**Given data**:
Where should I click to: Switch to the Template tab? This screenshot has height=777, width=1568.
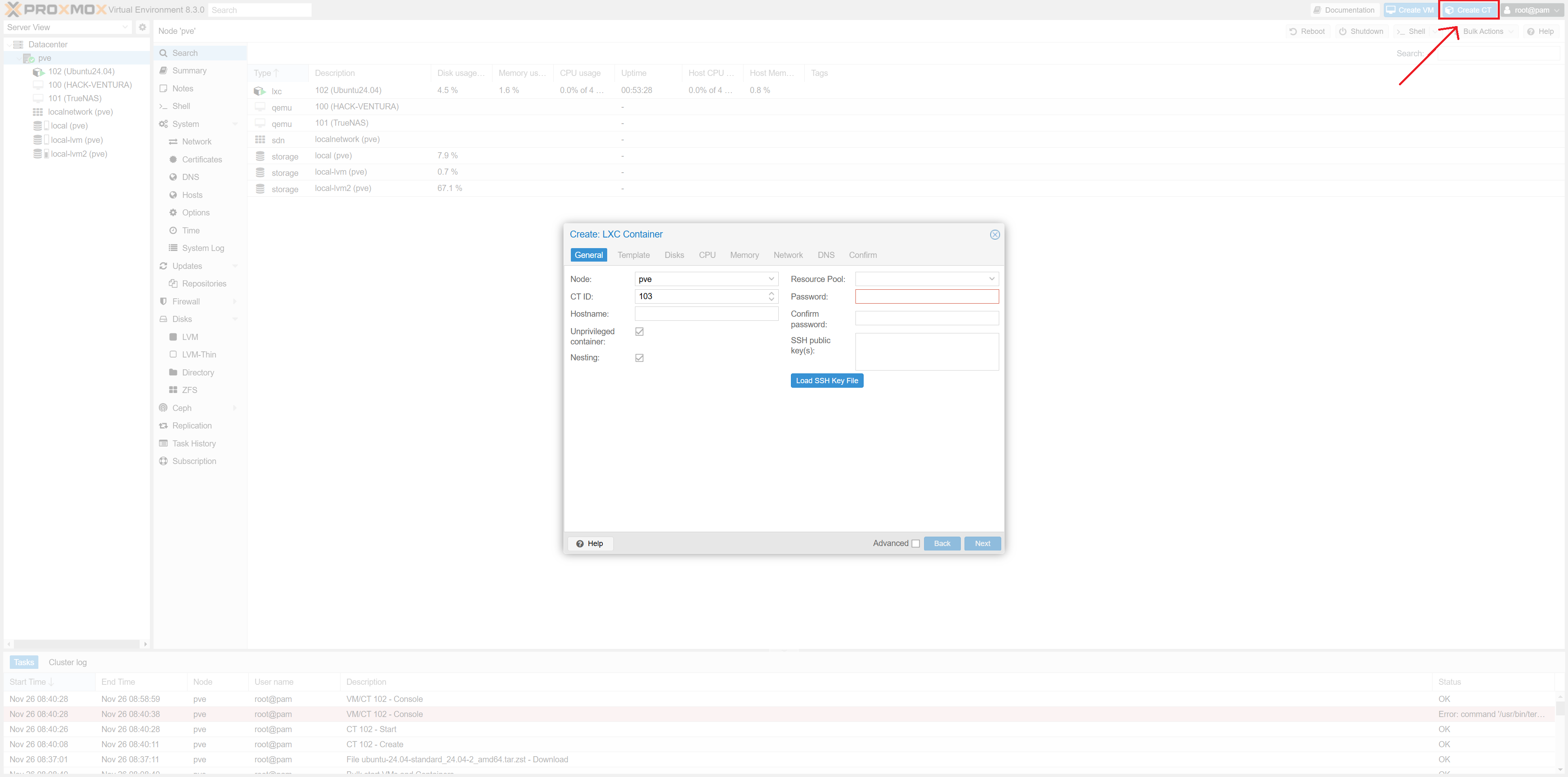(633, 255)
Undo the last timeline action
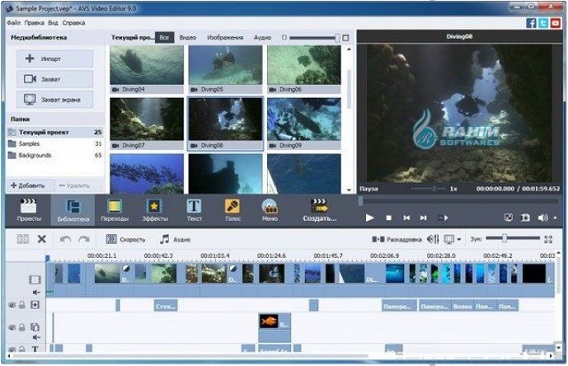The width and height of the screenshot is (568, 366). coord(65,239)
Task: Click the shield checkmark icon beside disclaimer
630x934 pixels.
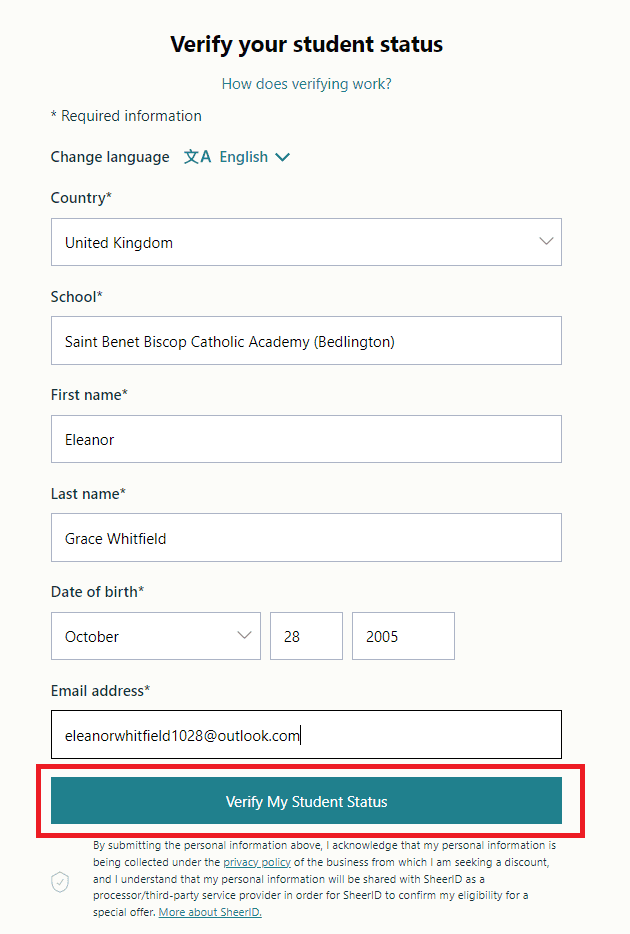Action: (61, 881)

**What the exercise asks**: Convert the lines of text in all the items above into a JSON list of strings, one string per line, skipping blank lines and leaving the pictures out.

**The solution**:
[
  "Where should I click to: Switch to the Template tab? This screenshot has height=777, width=1568.",
  "(633, 255)",
  "Undo the last timeline action",
  "The width and height of the screenshot is (568, 366). coord(65,239)",
  "Task: Click the shield checkmark icon beside disclaimer",
  "630x934 pixels.",
  "Action: (61, 881)"
]